12. The method of estimating motion of claim 9, further comprising combining a motion estimate based on IMU data with the motion estimate based on a comparison of the location of the one or more features in the first images to the location of the one or more features in the second images.

13. The method of estimating motion of claim 9, further comprising:

receiving a global position system (GPS) signal; and

estimating motion based, at least in part, on the GPS signal when the GPS signal is available.

14. The method of estimating motion of claim 9, wherein locating the one or more features in at least one of the second images based, at least in part, on the IMU data includes:

determining a first pixel location of the one or more features in each first image;

selecting a second pixel location in the at least one second image based on the IMU data and the first pixel location; and

evaluating pixels near the second pixel location to identify the actual pixel location of the one or more features in the at least one second image.

15. The method of estimating motion of claim 14, wherein evaluating pixels near the second pixel location includes evaluating pixels in an area around the second pixel location, wherein the size of the area is determined based on the approximate error in the IMU data.

16. A program product comprising program instructions embodied on a processor-readable medium for execution by a programmable processor, wherein the program instructions are operable to cause the programmable processor to:

locate one or more features in each of two first images received at a first time;

evaluate data received from an inertial measurement unit (IMU) for a time period between the first time and a second time;

locate the one or more features in at least one of two second images received at the second time based at least in part on the IMU data;

calculate a motion estimate based, at least in part, on a comparison of the location of the one or more features in the first images to the location of the one or more features in the second images; and

output the calculated motion estimate.

17. The program product of claim 16, wherein the program instructions are further operable to cause the programmable processor to:

calculate a motion estimate based on the IMU data; and

combine the IMU motion estimate with the motion estimate based on a comparison of the location of the one or more features in the first images to the location of the one or more features in the second images.

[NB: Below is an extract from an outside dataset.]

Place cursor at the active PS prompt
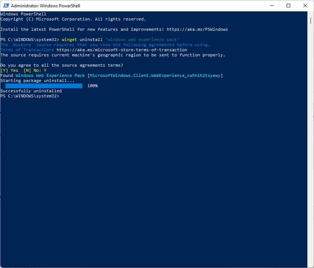This screenshot has width=314, height=268. click(62, 96)
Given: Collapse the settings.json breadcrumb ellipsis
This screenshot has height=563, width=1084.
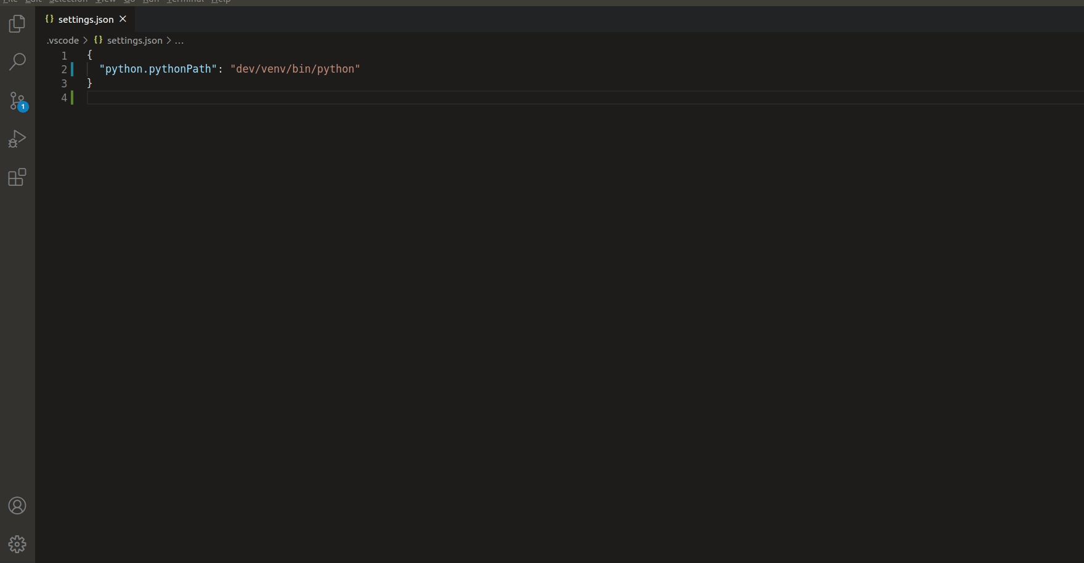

18. The program product of claim 16, wherein the program instructions are further operable to cause the programmable processor to locate the one or more features using one of a Kanade-Lucas-Tomasi (KLT) corner detection algorithm or a Harris corner detection algorithm.

19. The program product of claim 16, wherein the program instructions are further operable to cause the programmable processor to:

determine a first pixel location of the one or more features in each first image;

select a second pixel location in the at least one second image based on the IMU data and the first pixel location; and

evaluate pixels near the second pixel location to identify the actual pixel location of the one or more features in the at least one second image.

20. The program product of claim 19, wherein the program instructions are further operable to cause the programmable processor to:

evaluate pixels in an area around the second pixel location to identify the actual pixel location of the one or more features in the at least one second image, wherein the area is determined by an approximate error in the IMU data.